Publish in the June 2017 Beverage Media journal's "Talkin' Tech column
Many of the laws that govern the retail tier were designed in the wake of prohibition with the goal of maintaining temperance. Over the past 80 years our attitudes towards alcohol have changed in ways that make these original concerns seem like an historical artifact. Today state action to block alcohol sales where they are illegal has become less important, as very few dry counties remain. Preventing sales to minors is still a major concern, but increasingly the enforcement of alcoholic beverage law more often resembles the concerns about discrimination found in the commerce clause. State laws on the sale of alcohol reflect the push and pull of competing economic interests. The National Association of Wine Retailers (NAWR) has outlined a legislative agenda for how wine retailers can shape their future.
California wineries were successful in convincing the Supreme Court that states should view the commerce clause as preeminent when it comes to shipments across state lines. That states continue to discriminate against out-of-state retailers is characteristic of the failure by wine stores to organize an effective challenge to state laws. NAWR hopes to become a focus of organized retailer action on this front and is supporting bills in TX, NY and CT that permit shipments from out-of-state retailers.
Third Party Marketers
Whether the marketer is Amazon, Drizly, or any number of consumer apps that seek to connect customers to retailers with wine to sell, they all suffer from the lack of a well-defined regulatory framework. Licensees must control the sale, payment and delivery of alcoholic beverages, but who sets the price of wines and how does a state agency enforce policy on a third party where it has no jurisdiction?

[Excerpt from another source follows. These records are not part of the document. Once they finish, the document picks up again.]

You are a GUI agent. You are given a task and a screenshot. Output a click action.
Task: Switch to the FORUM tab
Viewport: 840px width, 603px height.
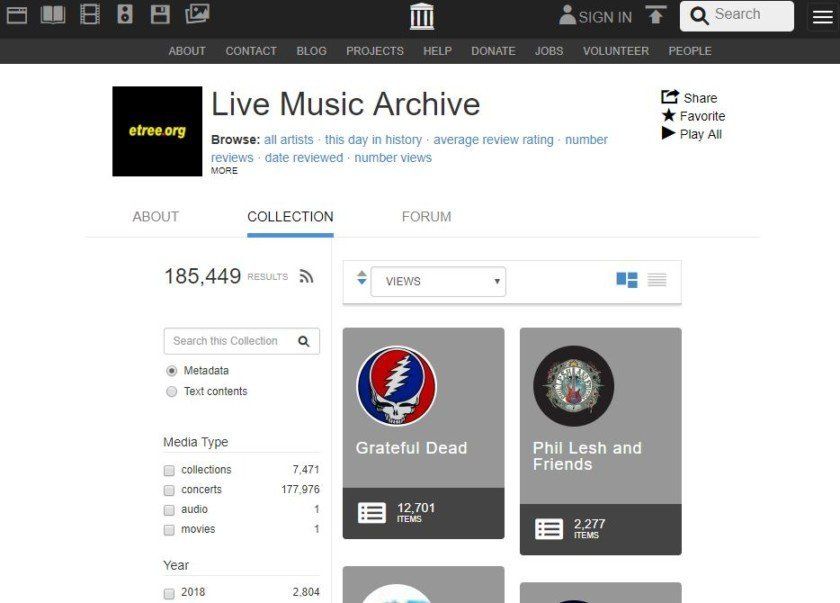[x=426, y=216]
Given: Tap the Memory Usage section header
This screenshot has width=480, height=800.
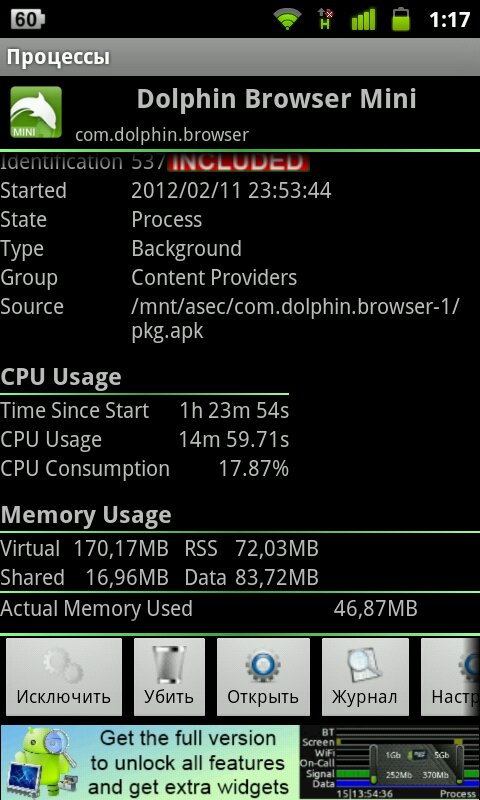Looking at the screenshot, I should tap(86, 515).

This mostly concerns the sale of grey market wines beyond the allocation of the local wholesaler. A recent move in NY to limit this provision drew attention to the importance for restaurants to be able to access older vintages and rare wines from secondary sources.
This proposal would allow retailers to purchase direct from producers, a privilege that, when available, is often be restricted to in-state purchases. Where this happens discrimination is a concern. This proposal challenges the unique role of wholesalers in this industry.
In states where a retailer may own multiple locations, it is inefficient to require the retailer receive deliveries directly from a wholesaler for each location.
30-day credit terms
There are still states where retailers are required to pay COD for all their deliveries. Retailers should have access to at least 30 days credit terms.
It is time for wine retailers to take an active part in shaping the marketplace. While there are those who seek protection from competition, the future is more likely to resemble an expanded marketplace as we move towards a single national marketplace for wine sales. NAWR seeks to have the same principal of non-discrimination applied to retailer sales that the Supreme Court delivered for wineries.